++++ Okuma metni

Ayrıca araştırmalarda, matematiksel etkinliklerin yerine dilsel aktivitelerin tercih edilmesine ilişkin sonuçlar da ortaya konulmaktadır. Buna göre ebeveynler ev ortamında matematik etkinliklerinin okuryazarlık faaliyetlerinden çok daha az meydana geldiğini belirtmekte, dahası matematik becerilerinin dil becerilerinden daha az önemli olduğuna inandıklarını ve okul öncesi çocukların doğası gereği matematik etkinliklerine dil faaliyetlerinden daha az ilgi duyduklarını ifade etmektedirler (Austin, Musun, Eddy ve Jones, 2000; Skwarchuk, 2009). Yine benzer bir çalışmada annelerin ifade ettiklerine göre, matematik etkinliklerinin günde bir kereden az gerçekleştiğini bildirdikleri ve genellikle evde yaptıkları çalışmaların "nesneleri saymak" ve "çocuklarla gün içindeki olayların sırası hakkında konuşmak" üzerine olduğu görülmektedir (Blevins‐Knabe vd., 2000).

++++++++
++++ Çıkarılan veriler

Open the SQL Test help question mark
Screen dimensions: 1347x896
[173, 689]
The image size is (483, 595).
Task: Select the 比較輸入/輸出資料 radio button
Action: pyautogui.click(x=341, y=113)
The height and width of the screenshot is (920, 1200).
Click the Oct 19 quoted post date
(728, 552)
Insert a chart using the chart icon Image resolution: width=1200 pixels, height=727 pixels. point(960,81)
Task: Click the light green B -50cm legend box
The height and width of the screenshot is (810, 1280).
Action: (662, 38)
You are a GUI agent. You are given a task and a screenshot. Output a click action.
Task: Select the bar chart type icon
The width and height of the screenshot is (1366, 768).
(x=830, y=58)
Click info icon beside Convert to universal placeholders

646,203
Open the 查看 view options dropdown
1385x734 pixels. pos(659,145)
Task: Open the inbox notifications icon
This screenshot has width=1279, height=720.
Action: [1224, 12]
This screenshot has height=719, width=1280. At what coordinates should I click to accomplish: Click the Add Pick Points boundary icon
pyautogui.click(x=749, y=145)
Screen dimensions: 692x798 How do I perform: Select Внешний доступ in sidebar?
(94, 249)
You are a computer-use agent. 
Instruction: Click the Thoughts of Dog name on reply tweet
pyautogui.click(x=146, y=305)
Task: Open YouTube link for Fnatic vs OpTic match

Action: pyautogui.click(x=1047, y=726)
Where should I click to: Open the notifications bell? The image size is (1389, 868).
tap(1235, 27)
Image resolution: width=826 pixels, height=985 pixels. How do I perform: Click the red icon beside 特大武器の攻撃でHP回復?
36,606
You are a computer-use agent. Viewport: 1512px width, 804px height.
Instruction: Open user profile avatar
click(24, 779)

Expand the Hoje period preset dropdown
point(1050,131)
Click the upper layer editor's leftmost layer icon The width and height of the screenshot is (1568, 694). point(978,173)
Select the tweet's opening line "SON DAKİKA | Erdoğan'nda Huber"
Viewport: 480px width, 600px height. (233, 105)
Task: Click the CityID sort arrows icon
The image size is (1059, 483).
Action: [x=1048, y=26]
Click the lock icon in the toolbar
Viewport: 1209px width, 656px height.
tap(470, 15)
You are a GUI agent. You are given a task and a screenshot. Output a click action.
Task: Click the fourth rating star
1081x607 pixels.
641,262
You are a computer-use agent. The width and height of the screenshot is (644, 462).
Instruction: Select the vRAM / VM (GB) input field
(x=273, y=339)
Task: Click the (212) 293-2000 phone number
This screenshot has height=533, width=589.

++++++++

§ Belirtilen amaç 1:
Lütfen okuma metnini baştan sona hiçbir değişiklik yapmadan yeniden yazın.
§ Belirtilen amaç 2:
Kayıtlarda "Click the lock icon in the toolbar" ifadesinin geçtiği satırdan kayıtların sonuna kadar (her iki uç dahil) uzanan satırları, boş satırları atlayarak No ve Satır sütunlarından oluşan bir Markdown tablosu olarak verin.

§ Doğru cevap 1:
Ayrıca araştırmalarda, matematiksel etkinliklerin yerine dilsel aktivitelerin tercih edilmesine ilişkin sonuçlar da ortaya konulmaktadır. Buna göre ebeveynler ev ortamında matematik etkinliklerinin okuryazarlık faaliyetlerinden çok daha az meydana geldiğini belirtmekte, dahası matematik becerilerinin dil becerilerinden daha az önemli olduğuna inandıklarını ve okul öncesi çocukların doğası gereği matematik etkinliklerine dil faaliyetlerinden daha az ilgi duyduklarını ifade etmektedirler (Austin, Musun, Eddy ve Jones, 2000; Skwarchuk, 2009). Yine benzer bir çalışmada annelerin ifade ettiklerine göre, matematik etkinliklerinin günde bir kereden az gerçekleştiğini bildirdikleri ve genellikle evde yaptıkları çalışmaların "nesneleri saymak" ve "çocuklarla gün içindeki olayların sırası hakkında konuşmak" üzerine olduğu görülmektedir (Blevins‐Knabe vd., 2000).

§ Doğru cevap 2:
| No | Satır |
|---|---|
| 1 | Click the lock icon in the toolbar |
| 2 | Viewport: 1209px width, 656px height. |
| 3 | tap(470, 15) |
| 4 | You are a GUI agent. You are given a task and a screenshot. Output a click action. |
| 5 | Task: Click the fourth rating star |
| 6 | 1081x607 pixels. |
| 7 | 641,262 |
| 8 | You are a computer-use agent. The width and height of the screenshot is (644, 462). |
| 9 | Instruction: Select the vRAM / VM (GB) input field |
| 10 | (x=273, y=339) |
| 11 | Task: Click the (212) 293-2000 phone number |
| 12 | This screenshot has height=533, width=589. |